"A memorable sign on Public Lands" - This post was created for the #naturewritingchallenge in one hour.
I was thinking back to all the signs on public lands - there have been a lot and I'm kind of obsessed with documenting my travels with them. I started to look through my archives, trying to find that most memorable sign. Then, I thought, maybe it's not a photo of a sign but maybe one of those many epiphanies I've had in my life. I've had many moments on Public Lands that have brought great clarity to my brain, but not really any major signs in life. So, I'm going to stick to the physical and share one of my most memorable and favorite signs. The year was 2008, my two good buddies and I had just visited the Redwoods and were moving on through California to Death Valley National Park. I had researched the Redwoods, as mentioned in the post from last week, but I really knew NOTHING about Death Valley prior to visiting. We arrived midday, sun shining, wind blasting, and the desert blooming. We were in shock, coming from moss covered redwoods to giant sequoias to the desert - the hottest, lowest place in the USA.

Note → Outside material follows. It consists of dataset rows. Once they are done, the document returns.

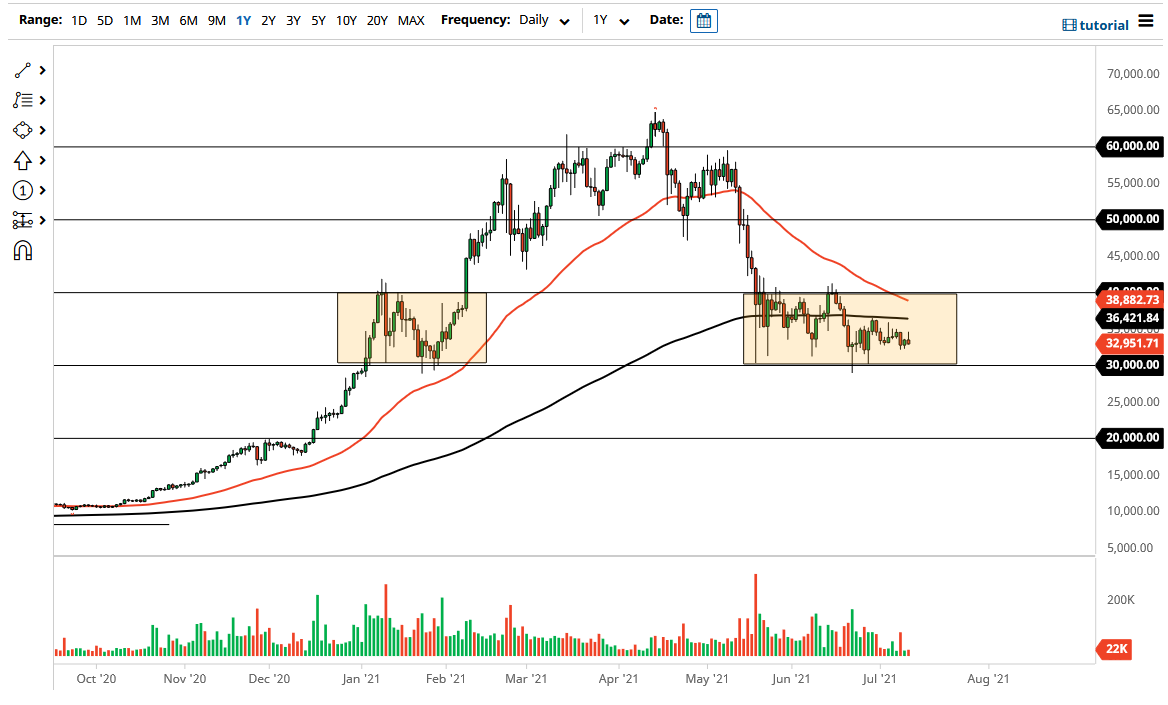Toggle the magnet snap mode
This screenshot has width=1168, height=705.
coord(20,250)
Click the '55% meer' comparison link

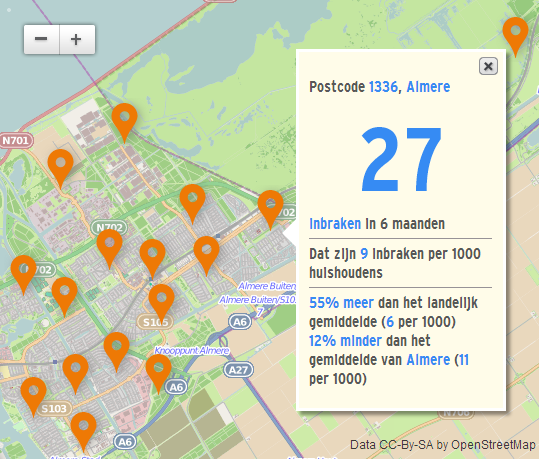coord(341,303)
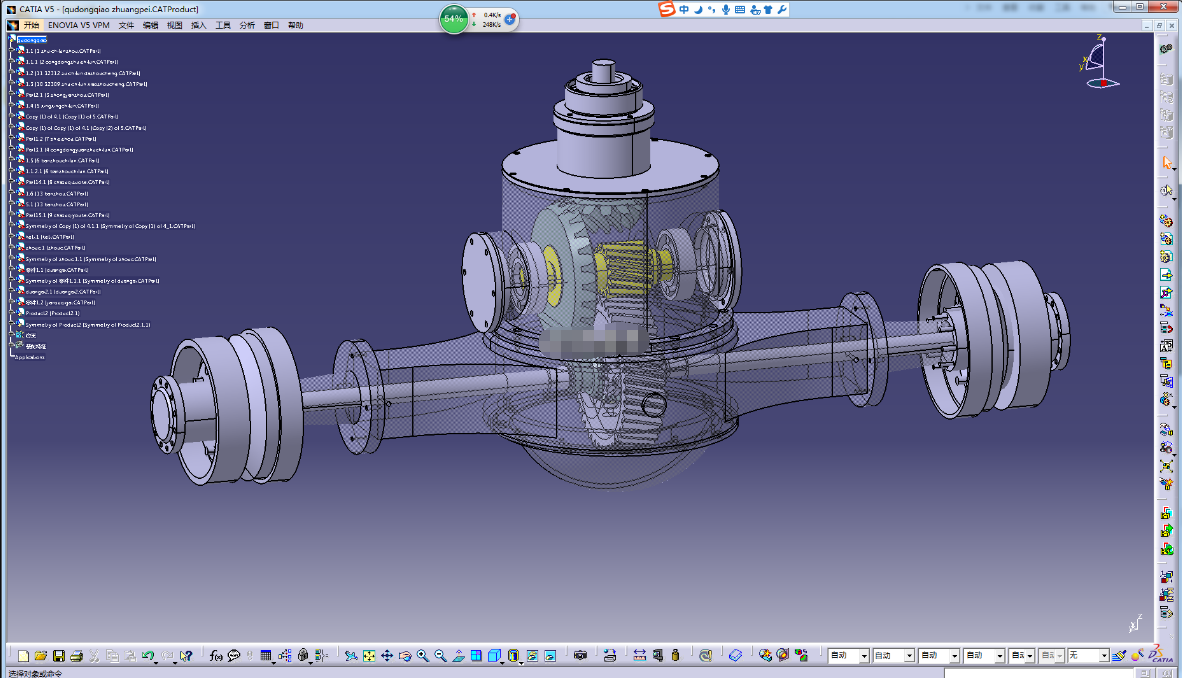Click the Zoom In magnifier icon
The width and height of the screenshot is (1182, 678).
[423, 655]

I can remember the start of our drive through the park - we were truly obsessed with the signs because we were in love with the road trip. Signs were the way we navigated - old school, before smartphones and navigation systems in the dash. We were in our rented car, driving through the desert and we see the sign to turn right in a mile for Death Valley. Eventually, we get to to the Death Valley welcome sign and enter the park, feeling accomplished. We were using Microsoft Streets and Trips, but signs were our guiding visual element. If I went out there right now and reenacted this scenario, with my Google Maps built in to my device, I'm not sure I'd have been as observant of the signs and markers. As I write this I'm having an "ah-ah" moment about how I've become so much less observant in current times and maybe I need to slow it down when I'm out and about. I still notice signs, but I don't obsess over them the way we did before Google Maps and that fresh road trip spirit of the late 2000s.

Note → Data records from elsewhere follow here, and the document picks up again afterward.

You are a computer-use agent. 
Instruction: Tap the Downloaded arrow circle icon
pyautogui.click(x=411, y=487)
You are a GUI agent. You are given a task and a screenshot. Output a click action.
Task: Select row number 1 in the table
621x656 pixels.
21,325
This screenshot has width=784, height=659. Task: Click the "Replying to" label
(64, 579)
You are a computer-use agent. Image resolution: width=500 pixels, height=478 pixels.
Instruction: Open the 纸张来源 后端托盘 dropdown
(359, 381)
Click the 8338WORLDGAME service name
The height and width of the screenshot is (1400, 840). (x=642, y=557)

As we meandered through the park, we stopped at various tourist stops to take it in and take pictures. We stopped to take a photo of the sign proclaiming we were at sea level and moved on to see the how borax was mined and transformed and then on to see the desert in bloom. We made our way to the Devil’s Golf Course, to the Furnace Creek Visitors Center, and then to Badwater Basin. When I think of my first trip to Death Valley, I think of Badwater Basin and posing with the sign that says I was 282 feet below sea level. Of all the places we saw, other than maybe the desert in bloom which only seems significant now that I know people flock to see it, Badwater stands out. The white salt flats, the salty pools of water, the view through the valley, and the sign that said I was there. Death Valley and Redwoods were the first two big parks I experienced in my life - and they were a day a part. Sure the trees are unforgettable, in fact I daydream about them often, but being in the hottest and lowest place in the USA is also quite memorable and I have a photo with a sign to prove it.
Two years after this visit, I was able to get back. This time, I knew a little about what to expect when visiting Death Valley. We entered from the east this time, made our way to places I didn't even know existed the first time, I didn't see any bloom in the desert, and I sure did go back to Badwater and stand next to that sign again. Going back, I was genuinely excited to see this place again and to take a photo in front of the sign. Sure, I got to see the valley from Dante's View, hike through one of the side canyons, and see the painted desert hills of the Artist's Drive, but that sign at Badwater was a constant and will be any time I visit in the future. Signs come and go, they change, and they can be metaphorical. Maybe this one sign is just a physical sign, but it's representative of my first desert adventure, inspired me to check out more desert destinations, and beckons me to return to see it and the ever changing Badwater Basin.